L’être humain n’est pas à vendre

 

Que dire de ce “slogan” ?


Déjà constater que le fait même de l’énoncer avec un point d’exclamation révèle qu’il constitue une revendication, une affirmation à défendre et à faire exister alors qu’il semblerait simplement aller de soi “avec un peu de bon sens”.Ensuite, noter le piège qu’il nous tend : celui de restreindre sa portée. Il n’est pas uniquement question de lutter contre une marchandisation du corps humain et de ses différentes potentialités (de travail, de ressources génétiques, de plaisirs en tous genres, de procréation, …). Un être humain ne se limite pas à un corps, mais a aussi un esprit, des capacités relationnelles, émotionnelles, intellectuelles, créatives, sensibles, etc. C’est bien toutes les facettes de l’être humain qui peuvent être « marchandisées » et qui le sont bien trop souvent. Se rendre compte, aussi, que l’enjeu ne se limite pas à nous dans nos rapports aux autres, mais qu’il concerne aussi notre rapport à nous-même : arrêter d’agir comme si quelque chose de l’autre était à vendre, mais aussi arrêter d’agir comme si quelque chose de nous-même était à vendre.

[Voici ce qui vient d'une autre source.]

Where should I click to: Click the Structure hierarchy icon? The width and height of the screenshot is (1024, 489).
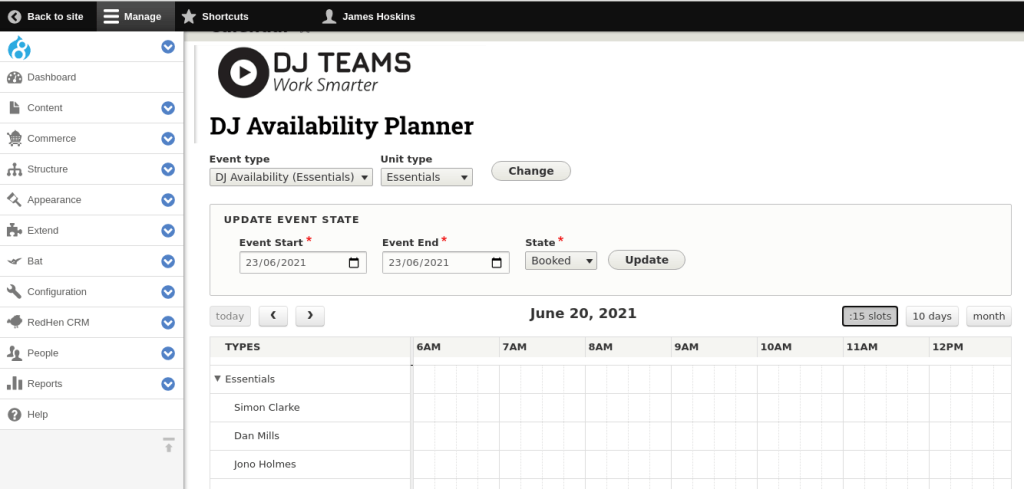(14, 169)
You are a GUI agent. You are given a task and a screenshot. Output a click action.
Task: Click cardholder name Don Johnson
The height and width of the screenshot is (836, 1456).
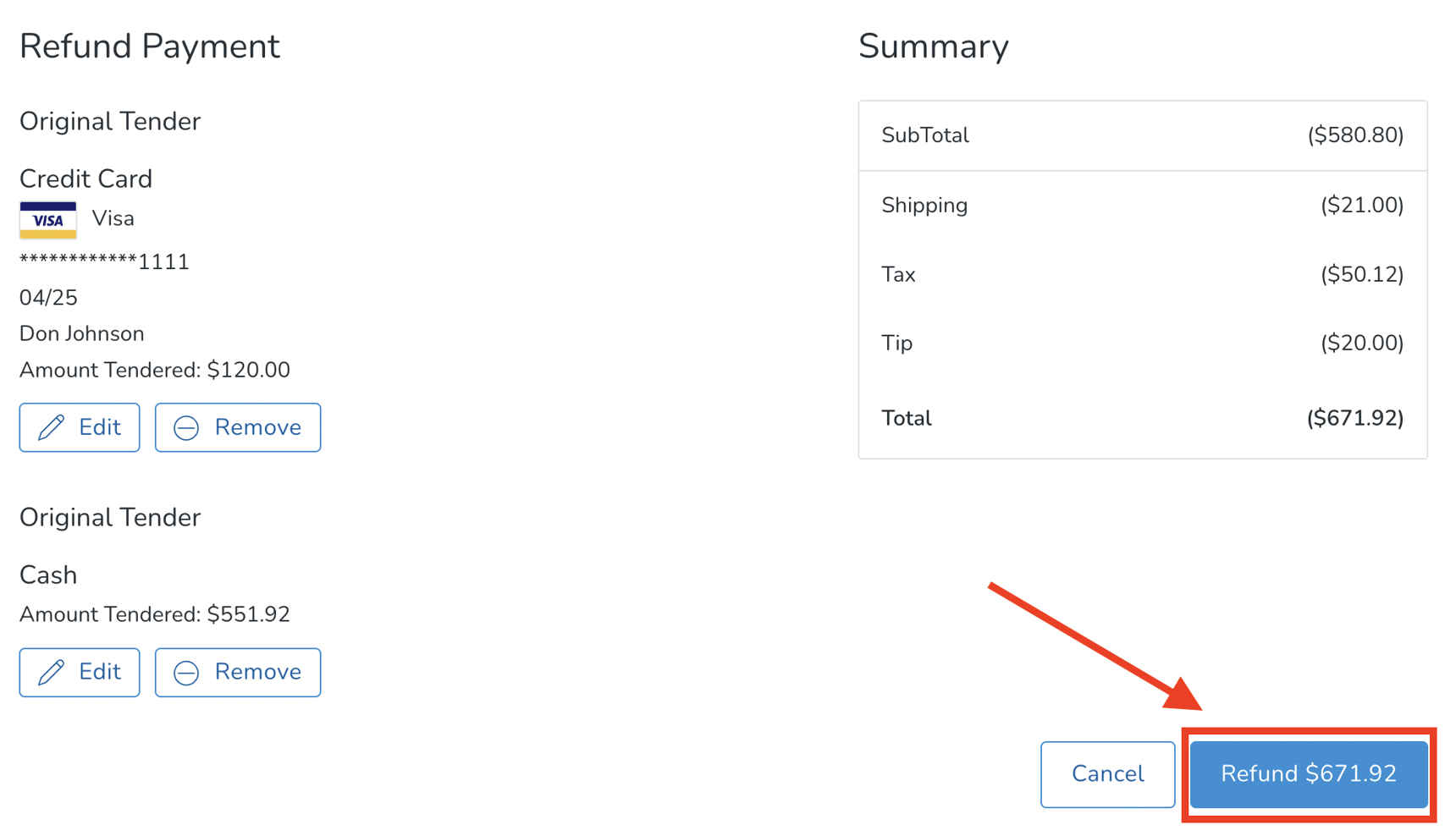82,333
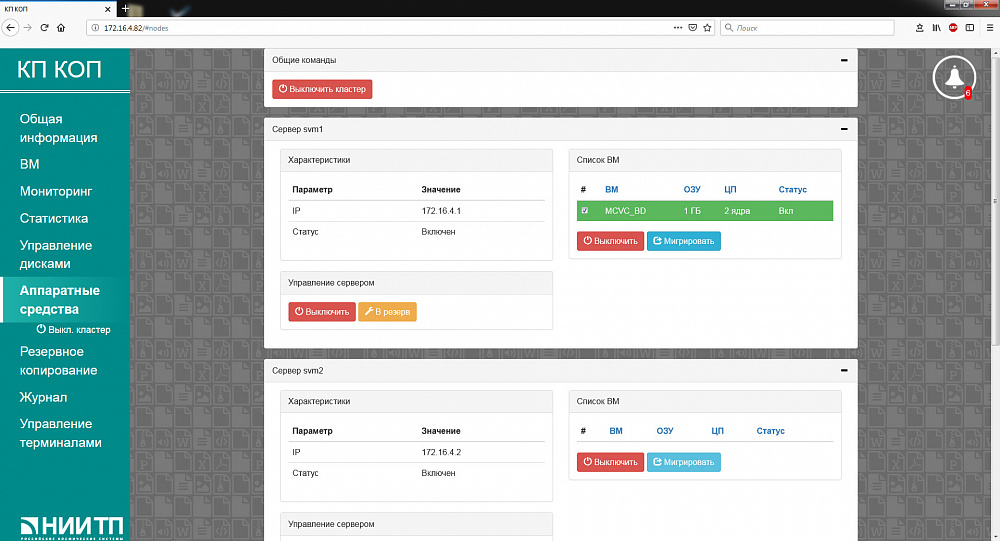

Le défi lancé par le slogan est de grande envergure. Rares sont les aspects de nos vies qui pourraient ne pas être concernés. Comment penser la “valeur” de l’être humain autrement qu’en termes s’apparentant de près ou de loin à une marchandisation ? Et, au-delà de la simple pensée, comment éviter, en pratique, toute marchandisation de l’être humain ? Le tout sans nier la réalité des dimensions matérielle et “économique” de la vie humaine et la nécessité
d’une certaine gestion de l’espace et du temps dans lesquels elle se déploie ?
Il y a bien des combats à mener contre l’exploitation de l’être humain par l’être humain et les possibilités d’engagements ne manquent pas.

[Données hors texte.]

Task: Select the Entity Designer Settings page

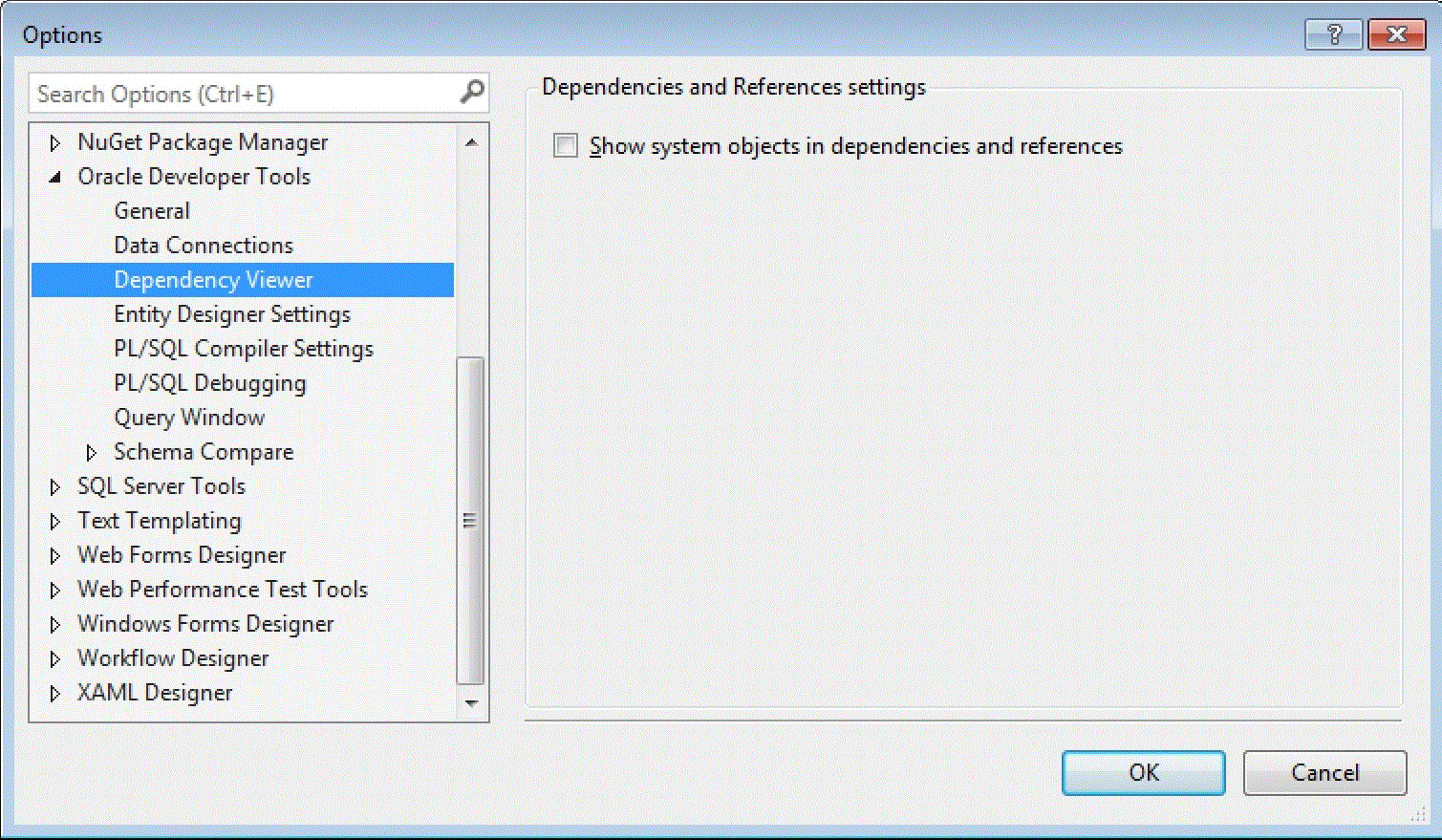Action: 232,313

Au quotidien, un chemin sur lequel nous pouvons nous engager est celui de la redécouverte de la gratuité. Oser la liberté de la gratuité. Lui laisser place. Reconnaître sa grandeur. La cultiver. Sans cesse lutter contre l’idée que ce qui n’est pas évaluable en termes marchands n’a pas de valeur. Petit à petit, pas à pas, pour qu’à travers nous il devienne manifeste, comme une évidence à constater, que l’être humain n’est pas à vendre.
Ce chemin est long, et peut-être n’en apercevrons-nous pas le bout. En tout cas, sur ce chemin de vie, nous sommes précédés et attendus : « A celui qui a soif, je donnerai de la source de l’eau de la vie, gratuitement » dit Dieu (Apocalypse 21,7).